CHAPITRE IV.
LE JEUNE INDÉPENDANT.
Le lecteur ne peut encore avoir oublié qu’après son combat avec le soldat républicain, sir Henri Lee était parti avec sa fille Alice pour aller chercher un refuge dans la chaumière du vaillant garde Jocelin Joliffe. Ils marchaient lentement comme auparavant ; car le vieux chevalier n’était pas moins accablé par l’idée de voir les derniers restes de la royauté tomber entre les mains des républicains que par le souvenir de sa récente défaite. De temps à autre il s’arrêtait, et, croisant les bras sur sa poitrine, il cherchait à se rappeler toutes les circonstances qui accompagnaient son expulsion d’un château qu’il avait si long-temps habité.

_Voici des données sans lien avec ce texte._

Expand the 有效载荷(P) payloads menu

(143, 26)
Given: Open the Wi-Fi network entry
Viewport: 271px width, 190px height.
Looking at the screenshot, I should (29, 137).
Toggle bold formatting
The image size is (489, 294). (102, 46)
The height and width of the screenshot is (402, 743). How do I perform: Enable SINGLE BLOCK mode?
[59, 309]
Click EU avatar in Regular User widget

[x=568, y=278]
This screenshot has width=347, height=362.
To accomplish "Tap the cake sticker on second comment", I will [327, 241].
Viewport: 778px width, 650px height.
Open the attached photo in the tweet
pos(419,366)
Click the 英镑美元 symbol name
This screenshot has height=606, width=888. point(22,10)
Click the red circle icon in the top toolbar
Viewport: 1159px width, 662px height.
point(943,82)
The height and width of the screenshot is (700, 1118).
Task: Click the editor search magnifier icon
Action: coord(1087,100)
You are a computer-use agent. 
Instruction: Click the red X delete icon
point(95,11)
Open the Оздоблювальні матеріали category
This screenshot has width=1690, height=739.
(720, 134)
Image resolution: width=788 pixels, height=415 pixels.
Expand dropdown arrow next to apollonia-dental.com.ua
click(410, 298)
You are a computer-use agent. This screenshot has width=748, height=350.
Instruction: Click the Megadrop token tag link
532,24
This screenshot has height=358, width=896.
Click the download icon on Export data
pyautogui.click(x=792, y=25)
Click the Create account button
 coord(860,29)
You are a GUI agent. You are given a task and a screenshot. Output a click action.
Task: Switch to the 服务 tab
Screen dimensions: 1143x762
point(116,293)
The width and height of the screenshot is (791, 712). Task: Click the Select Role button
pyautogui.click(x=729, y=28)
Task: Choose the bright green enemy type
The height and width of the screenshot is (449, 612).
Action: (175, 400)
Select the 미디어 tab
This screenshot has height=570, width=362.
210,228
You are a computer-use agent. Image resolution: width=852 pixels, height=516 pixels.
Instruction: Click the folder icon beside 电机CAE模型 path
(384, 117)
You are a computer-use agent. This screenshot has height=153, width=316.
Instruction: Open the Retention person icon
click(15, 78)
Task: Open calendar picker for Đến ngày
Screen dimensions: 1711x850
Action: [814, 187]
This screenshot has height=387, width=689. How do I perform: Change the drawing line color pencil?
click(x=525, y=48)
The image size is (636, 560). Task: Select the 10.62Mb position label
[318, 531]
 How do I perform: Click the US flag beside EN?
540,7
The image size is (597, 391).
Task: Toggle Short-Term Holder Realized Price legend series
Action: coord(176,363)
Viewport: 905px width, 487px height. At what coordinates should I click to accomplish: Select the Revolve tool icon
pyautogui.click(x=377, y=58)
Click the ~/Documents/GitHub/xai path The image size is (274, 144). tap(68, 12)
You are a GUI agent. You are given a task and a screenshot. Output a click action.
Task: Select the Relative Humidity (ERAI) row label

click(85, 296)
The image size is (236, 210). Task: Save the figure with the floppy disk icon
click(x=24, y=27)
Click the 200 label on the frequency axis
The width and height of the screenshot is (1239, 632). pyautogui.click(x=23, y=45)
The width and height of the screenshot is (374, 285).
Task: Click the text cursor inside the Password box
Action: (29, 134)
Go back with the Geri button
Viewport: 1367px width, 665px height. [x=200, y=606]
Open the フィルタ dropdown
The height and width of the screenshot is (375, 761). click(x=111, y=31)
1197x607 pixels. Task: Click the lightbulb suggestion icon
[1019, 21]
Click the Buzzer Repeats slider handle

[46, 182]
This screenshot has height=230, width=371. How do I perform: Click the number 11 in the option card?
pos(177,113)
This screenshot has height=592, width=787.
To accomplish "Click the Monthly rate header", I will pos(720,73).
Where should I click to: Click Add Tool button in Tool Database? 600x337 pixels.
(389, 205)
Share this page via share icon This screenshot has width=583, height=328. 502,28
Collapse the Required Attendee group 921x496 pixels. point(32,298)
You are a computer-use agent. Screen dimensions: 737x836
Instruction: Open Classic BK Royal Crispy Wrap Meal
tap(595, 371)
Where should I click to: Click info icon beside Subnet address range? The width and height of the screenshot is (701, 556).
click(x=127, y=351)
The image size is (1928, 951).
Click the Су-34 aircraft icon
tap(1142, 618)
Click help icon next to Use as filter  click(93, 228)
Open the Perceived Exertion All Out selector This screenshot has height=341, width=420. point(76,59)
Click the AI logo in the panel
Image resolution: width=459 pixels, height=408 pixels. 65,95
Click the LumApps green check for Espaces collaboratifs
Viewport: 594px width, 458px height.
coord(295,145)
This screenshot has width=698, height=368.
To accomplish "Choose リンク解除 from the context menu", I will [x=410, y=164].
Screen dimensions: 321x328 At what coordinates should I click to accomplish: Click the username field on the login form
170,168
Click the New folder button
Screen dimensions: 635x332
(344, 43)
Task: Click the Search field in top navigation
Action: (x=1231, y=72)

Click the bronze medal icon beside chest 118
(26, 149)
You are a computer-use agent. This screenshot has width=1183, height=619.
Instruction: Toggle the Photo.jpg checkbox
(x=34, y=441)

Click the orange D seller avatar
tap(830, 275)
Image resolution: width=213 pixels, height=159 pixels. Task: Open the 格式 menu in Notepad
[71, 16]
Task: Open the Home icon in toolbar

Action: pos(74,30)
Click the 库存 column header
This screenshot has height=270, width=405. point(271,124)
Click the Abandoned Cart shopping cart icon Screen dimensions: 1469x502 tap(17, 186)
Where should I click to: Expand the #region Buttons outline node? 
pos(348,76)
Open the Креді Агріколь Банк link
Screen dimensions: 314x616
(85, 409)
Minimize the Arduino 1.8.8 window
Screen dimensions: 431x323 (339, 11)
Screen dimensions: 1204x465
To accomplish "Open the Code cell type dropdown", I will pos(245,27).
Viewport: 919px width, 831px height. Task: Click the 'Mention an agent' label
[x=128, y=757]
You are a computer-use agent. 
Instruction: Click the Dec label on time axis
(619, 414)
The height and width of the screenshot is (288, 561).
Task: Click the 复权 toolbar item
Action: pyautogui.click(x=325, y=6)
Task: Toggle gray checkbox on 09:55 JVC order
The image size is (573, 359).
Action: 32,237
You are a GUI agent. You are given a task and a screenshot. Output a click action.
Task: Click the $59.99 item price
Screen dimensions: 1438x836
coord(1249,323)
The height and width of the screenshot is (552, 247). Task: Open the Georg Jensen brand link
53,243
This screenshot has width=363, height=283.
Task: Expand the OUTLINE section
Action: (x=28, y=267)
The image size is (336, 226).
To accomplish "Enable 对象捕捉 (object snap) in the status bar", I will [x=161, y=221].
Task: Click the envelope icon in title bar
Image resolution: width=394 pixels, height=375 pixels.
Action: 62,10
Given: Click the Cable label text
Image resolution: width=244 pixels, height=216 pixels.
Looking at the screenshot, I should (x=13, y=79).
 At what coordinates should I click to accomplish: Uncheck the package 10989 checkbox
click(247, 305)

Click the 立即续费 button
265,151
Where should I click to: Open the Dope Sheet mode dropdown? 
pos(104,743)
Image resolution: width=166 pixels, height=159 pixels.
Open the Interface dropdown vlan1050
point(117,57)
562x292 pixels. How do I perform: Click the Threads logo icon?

Il lui semblait que, comme les champions dont il avait lu les histoires, il se retirait d’un poste que son devoir lui ordonnait de garder, battu par un chevalier païen à qui le destin avait réservé la victoire dans cette aventure. Alice se livrait aussi à de pénibles souvenirs, et le sujet de sa dernière conversation avec son père n’avait pas été assez agréable pour lui donner envie de le reprendre avant que sir Henri se fût un peu calmé ; car avec un excellent caractère et beaucoup d’amour pour sa fille, l’âge, et les malheurs qui, dans ces derniers temps, s’étaient sans cesse accumulés sur sa tête, avaient donné aux passions du bon chevalier une irritabilité facile, qu’on ne lui avait pas connue dans des jours plus heureux. Sa fille et un ou deux de ses fidèles serviteurs, qui ne l’avaient pas abandonné dans sa mauvaise fortune, supportaient cette faiblesse avec patience, et ils savaient en endurer les effets avec un sentiment de compassion.